The industry is so new and loose-knit that a networking group of mobile industry professionals called Mobile Monday Michigan plans to start their own state industry organization next year — in part to help recruit workers to fill the growing number of app jobs here.

"We do need to diversify into other areas, and mobile is one of those industries," said Cynthia Grubbs, small business liaison for the Michigan Economic Development Corporation, a quasi-public group that tries to recruit businesses to the state.

Homegrown startups
Mobatech, a Birmingham company that develops personal finance applications, is an example of a homegrown app designer. Greg Schwartz founded Mobatech as a U-M student and moved to New York City after graduation in 2003 to take a job with Warner Music Group. But when the smartphone industry took off, following the 2007 launch of the iPhone, he came back to Michigan to build apps.

"We've been profitable almost since day one," Schwartz said.

"Michigan gets so much grief about losing work," he said, "but there's a little mobile momentum rooted right here, and it's bringing jobs to our local economy."

Mobatech's claim to fame is Mobile Checkbook, which consistently ranks among the 25 most popular paid apps in the BlackBerry store. Schwartz has four employees and said he wants to hire another three workers.

It's the same success story for Mobiata, which has grown with iPhone applications. Mobiata received a boost of publicity in June when Apple Computer Inc. CEO Steve Jobs praised the Ann Arbor company's iPad version of its popular iPhone and iPod Touch app that tracks airline flights.

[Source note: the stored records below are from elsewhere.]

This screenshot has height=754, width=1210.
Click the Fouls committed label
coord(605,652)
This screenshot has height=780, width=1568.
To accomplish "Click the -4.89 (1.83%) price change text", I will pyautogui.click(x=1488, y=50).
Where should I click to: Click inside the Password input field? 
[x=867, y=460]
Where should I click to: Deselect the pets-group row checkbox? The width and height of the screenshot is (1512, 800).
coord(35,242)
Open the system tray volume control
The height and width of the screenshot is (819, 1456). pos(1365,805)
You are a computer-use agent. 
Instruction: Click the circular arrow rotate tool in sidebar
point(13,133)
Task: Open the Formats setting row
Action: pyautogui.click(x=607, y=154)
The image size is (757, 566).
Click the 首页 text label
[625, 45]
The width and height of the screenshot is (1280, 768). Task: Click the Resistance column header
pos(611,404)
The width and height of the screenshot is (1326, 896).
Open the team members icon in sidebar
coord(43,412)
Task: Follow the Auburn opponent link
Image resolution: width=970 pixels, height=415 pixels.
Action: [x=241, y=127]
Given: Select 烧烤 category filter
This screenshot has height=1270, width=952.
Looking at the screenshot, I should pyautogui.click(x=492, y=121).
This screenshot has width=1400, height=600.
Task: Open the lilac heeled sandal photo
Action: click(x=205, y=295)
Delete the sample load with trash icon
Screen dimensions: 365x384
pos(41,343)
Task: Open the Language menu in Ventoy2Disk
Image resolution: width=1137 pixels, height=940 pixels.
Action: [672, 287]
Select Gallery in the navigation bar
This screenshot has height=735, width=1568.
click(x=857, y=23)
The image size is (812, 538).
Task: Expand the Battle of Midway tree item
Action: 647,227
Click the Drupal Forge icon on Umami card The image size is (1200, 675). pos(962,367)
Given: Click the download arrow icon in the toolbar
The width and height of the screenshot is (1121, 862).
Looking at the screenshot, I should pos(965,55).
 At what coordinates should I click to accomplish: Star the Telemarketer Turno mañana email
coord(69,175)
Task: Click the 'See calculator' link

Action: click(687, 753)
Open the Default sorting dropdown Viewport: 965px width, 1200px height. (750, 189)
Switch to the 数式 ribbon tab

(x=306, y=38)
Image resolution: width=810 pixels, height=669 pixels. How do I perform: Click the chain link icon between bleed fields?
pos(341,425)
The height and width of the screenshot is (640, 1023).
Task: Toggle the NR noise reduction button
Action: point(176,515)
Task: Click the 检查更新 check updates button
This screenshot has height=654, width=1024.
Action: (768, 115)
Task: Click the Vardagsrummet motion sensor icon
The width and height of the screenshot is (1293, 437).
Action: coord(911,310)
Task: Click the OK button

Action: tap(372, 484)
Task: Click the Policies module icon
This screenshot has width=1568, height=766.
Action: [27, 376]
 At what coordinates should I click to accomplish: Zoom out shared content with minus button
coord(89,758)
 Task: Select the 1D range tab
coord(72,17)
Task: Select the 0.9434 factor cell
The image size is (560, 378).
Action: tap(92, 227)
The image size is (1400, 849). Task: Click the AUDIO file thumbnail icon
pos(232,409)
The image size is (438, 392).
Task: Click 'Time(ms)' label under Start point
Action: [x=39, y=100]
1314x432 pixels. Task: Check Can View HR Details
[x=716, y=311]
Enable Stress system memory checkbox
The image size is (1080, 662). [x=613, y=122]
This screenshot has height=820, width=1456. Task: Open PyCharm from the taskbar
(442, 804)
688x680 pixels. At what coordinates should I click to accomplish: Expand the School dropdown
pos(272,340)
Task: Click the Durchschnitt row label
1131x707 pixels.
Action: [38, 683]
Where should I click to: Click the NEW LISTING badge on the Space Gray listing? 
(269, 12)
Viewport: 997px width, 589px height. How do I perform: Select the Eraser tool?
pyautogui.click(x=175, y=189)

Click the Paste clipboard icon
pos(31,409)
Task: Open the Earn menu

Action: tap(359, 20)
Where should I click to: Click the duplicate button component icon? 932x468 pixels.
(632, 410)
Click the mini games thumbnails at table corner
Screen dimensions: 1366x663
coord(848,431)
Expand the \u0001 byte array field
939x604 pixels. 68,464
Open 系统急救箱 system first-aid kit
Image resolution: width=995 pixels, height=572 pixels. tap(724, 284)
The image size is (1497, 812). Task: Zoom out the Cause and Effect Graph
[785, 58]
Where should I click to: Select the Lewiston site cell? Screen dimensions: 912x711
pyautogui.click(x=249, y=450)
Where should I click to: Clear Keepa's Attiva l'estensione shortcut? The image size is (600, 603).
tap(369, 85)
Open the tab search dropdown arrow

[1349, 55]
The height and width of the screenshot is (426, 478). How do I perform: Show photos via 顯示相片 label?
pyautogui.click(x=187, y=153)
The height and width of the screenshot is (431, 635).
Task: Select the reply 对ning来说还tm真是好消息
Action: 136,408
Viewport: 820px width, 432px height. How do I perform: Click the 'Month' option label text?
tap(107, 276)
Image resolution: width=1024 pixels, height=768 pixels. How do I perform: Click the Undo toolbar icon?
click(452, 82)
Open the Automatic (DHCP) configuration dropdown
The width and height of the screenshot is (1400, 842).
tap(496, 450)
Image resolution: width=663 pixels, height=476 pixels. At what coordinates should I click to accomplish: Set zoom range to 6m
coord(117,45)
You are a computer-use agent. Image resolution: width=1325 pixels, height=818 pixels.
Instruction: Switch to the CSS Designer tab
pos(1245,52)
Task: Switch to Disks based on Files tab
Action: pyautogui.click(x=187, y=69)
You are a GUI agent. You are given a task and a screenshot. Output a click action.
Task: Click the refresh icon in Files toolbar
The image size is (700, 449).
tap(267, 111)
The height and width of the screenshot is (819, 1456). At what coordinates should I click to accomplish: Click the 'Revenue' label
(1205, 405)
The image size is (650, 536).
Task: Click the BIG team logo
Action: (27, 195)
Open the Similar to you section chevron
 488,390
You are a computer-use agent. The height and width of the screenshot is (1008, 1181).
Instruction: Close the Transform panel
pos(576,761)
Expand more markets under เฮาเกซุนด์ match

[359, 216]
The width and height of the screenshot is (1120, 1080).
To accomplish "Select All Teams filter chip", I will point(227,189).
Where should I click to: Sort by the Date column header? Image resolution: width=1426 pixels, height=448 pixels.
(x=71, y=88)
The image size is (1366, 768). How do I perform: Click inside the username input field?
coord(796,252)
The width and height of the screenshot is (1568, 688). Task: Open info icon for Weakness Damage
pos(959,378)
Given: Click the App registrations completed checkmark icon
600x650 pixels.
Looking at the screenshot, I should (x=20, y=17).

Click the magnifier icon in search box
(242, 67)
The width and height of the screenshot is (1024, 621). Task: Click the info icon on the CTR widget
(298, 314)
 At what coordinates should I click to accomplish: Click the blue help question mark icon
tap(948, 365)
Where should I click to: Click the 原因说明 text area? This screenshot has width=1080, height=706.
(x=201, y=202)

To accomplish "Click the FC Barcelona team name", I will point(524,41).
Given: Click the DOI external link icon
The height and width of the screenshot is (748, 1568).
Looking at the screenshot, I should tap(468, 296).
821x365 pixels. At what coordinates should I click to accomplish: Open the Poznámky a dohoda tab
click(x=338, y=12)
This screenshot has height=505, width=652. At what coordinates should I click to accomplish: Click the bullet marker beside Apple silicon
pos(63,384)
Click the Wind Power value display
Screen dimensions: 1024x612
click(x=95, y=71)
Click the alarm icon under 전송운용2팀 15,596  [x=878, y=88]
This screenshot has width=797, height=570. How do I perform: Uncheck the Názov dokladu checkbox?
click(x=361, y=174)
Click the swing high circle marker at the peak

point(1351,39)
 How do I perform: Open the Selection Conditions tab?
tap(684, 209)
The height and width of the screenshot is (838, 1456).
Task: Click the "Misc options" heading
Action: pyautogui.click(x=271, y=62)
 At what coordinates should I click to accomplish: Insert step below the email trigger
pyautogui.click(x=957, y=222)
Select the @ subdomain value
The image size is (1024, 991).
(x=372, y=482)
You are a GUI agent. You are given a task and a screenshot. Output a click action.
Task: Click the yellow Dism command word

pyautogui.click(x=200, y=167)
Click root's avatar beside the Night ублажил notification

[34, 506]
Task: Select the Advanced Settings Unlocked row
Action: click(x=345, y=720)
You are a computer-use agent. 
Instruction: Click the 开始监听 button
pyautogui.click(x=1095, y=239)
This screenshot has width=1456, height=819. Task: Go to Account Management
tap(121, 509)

The company began in November 2008 when former Apple software engineer Ben Kazez developed the FlightTrack app while living in Minnesota. But he needed to find a long-term location.

Ann Arbor stuck out, Kazez said. So in 2009 Mobiata was one of the first companies to take advantage of U-M's TechArb, where it got free office space for eight months and could recruit students who were being trained to build apps.

Mobiata has grown from a one-man operation to a 15-employee company that in 2009 topped $1 million in sales for the FlightTrack app.

"Every area needs a first company to encourage others to realize that this is possible," Kazez said. "People look at our company and say, 'Oh my gosh. They're in Ann Arbor? That's interesting.'"

Students attract firms
Both companies, like others, said they settled in Michigan to recruit students from schools like U-M and Wayne State.

Many students, like Schwartz whom U-M's Soloway mentored in college, form their own start-ups. Others go on to work for successful mobile companies.

Jason Bornhorst did both. As a student in Soloway's class in the spring of 2009, he and two friends developed DoGood, a simple app that encourages people to do a good deed each day, such as "call a relative" or "go to bed an hour early." That summer, they formed Mobil33t and brought the app to market. The free app has been downloaded about 100,000 times.

So far, the approach has worked well. Ask the six U-M students whom Mobiata has hired since moving to Ann Arbor, including Bornhorst.

"Many students talk about a lack of jobs, and it's depressing," Bornhorst said. "But coming out of U-M, let us be proof that there are tons of jobs available in the mobile industry."